Una estafa telefónica es suficiente para cuestionar nuestra fragilidad
Ricardo Sumalavia es doctor en Letras por la Universidad de Burdeos. Fue responsable de la Colección Underwood y la Colección Orientalia en la Universidad Católica, donde actualmente es profesor y director del Centro de Estudios Orientales.
Ha publicado los libros de cuentos Habitaciones (1993) y Retratos familiares (2001), los libros de microrrelatos Enciclopedia mínima (2004) y Enciclopedia plástica (2016), y las novelas Que la tierra te sea leve (2008), Mientras huya el cuerpo (2012), No somos nosotros (2017), Historia de un brazo (2019, 2021, 2022) y Croac y el nuevo fin del mundo (2023)

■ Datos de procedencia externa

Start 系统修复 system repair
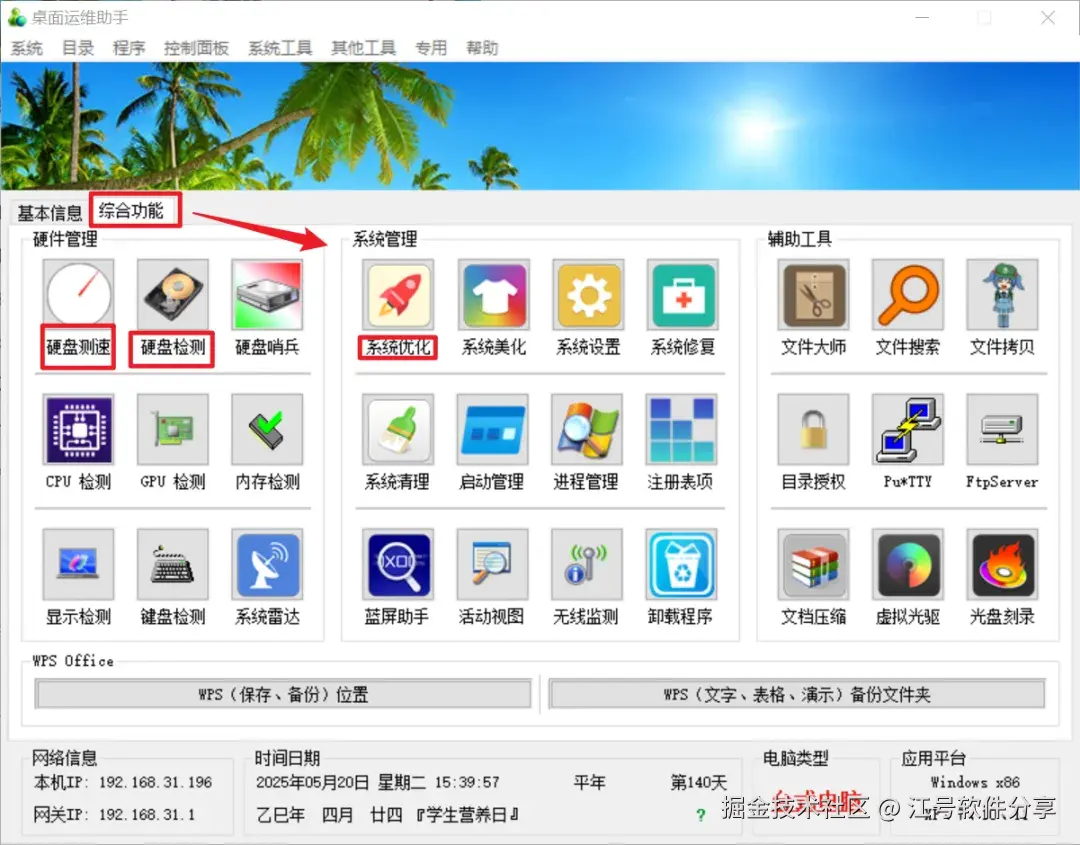This screenshot has height=845, width=1080. pyautogui.click(x=681, y=295)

El año pasado fui víctima de un robo cibernético. Enumero tres reacciones en tres momentos distintos. Momento uno: En realidad, no me provoca dar detalles de cómo sucedió ni busco aleccionar a los demás para evitar ser uno más de estos incautos como lo fui yo. Otros canales lo hacen y harán mejor que yo, me digo. De lo que me provoca hablar es de la fragilidad. Vives creyendo que todo lo malo que les sucede a los otros no te alcanzará a ti. No eres la taza de porcelana que viaja dentro de un tanque, sino te sientes el tanque. Pero se supone que puedes aprender y cambiar de opinión. La pandemia y los contagios deberían ser prueba suficiente para que te enteres de lo equivocado que estás. Hemos tenido dos años para aprenderlo. Pero no. Caemos en lo mismo. “Soy un tanque. Soy un tanque”, te repites. Y no. Podemos ser tazas de porcelana en cualquier momento. Y, visto a la distancia, aunque en mi caso esa distancia sea muy corta, no hay nada malo en ello. Considero que saberte frágil puede, paradójicamente, fortalecerte. Te agudiza el ingenio. Te enciende las alarmas cuando es necesario. Te enseña a no caer en el extremo y padecer la peor de las paranoias. Te recuerda que existen personas que desean lucrar con tu fragilidad, y que incluso lo pueden hacer, no desde la violencia, sino desde el artilugio de la palabra y la tecnología. Llego a este punto de la reflexión y el tanque se tambalea con la taza de porcelana dentro.
Momento dos: timbra tu celular, aceptas la llamada y una voz cálida te saluda y te abruma de información. Te dice que alguien está intentando penetrar en tus cuentas desde otro celular. Tú, que te sabes conocedor de toda triquiñuela, le pides identificación. Y te las da. Te da pruebas y pruebas. Te enumera tus cuentas y te dicta tus saldos reales con exactitud de céntimos y todo. Sabe de tu historial crediticio. Pides más pruebas y te dicen lo que parece obvio: “Lo estamos llamando de la entidad bancaria. Verifique su celular y el número detrás desde cualquiera de sus tarjetas”. Lo haces y coincide. No solo eso, está en la cadena de llamadas habituales. Pero como eres desconfiado, pides más pruebas: “le enviaremos un mensaje de texto desde la banca y le llegará ahora mismo”. Sucedió tal cual. En la misma cadena de decenas de mensajes. Consecuencia: abres compuertas. Muestras tu fragilidad en el mayor esplendor, porque, curiosamente, te sientes seguro. Tu falsa seguridad te fragiliza todavía más. Y caes. Caes.
Momento tres: después de lo sucedido, por unos días no acepté llamadas de números desconocidos. Me invadió el temor. No quise leer los mensajes de texto ni los correos electrónicos del banco. Sentí que las compuertas seguían abiertas y el temor se acrecentó. De una manera inconsciente asumes que todo el mundo y su daño apuntan hacia ti. Encendí el televisor y leí portales de prensa. Con las noticias recibidas me sentí frágil y ridículo al mismo tiempo. En la ciudad de Kiev, una mujer ucraniana de 23 años alumbró a su hijo en una estación de metro que fungía de refugio. La amenaza y el daño gravitaban sobre sus cabezas. La fragilidad se mide con diferentes parámetros. La valentía igual. Ni la mujer ni su hijo decidieron ese destino. Tampoco el resto de sus compatriotas. Otros lo hicieron por ellos. Otros siguen moviendo los hilos. En pocas horas las reglas de juego se replantean. Los ganadores y perdedores pasan por encima de los que ni siquiera desean participar de este juego. Pero no hay alternativa: todos somos parte de este juego. Y si te sabes frágil, lo dicho, que estas experiencias te ayuden a construir, al menos por algunos momentos, una fortaleza que te ayudará a sobrevivir. “Tanque o taza de porcelana”, me suelo repetir.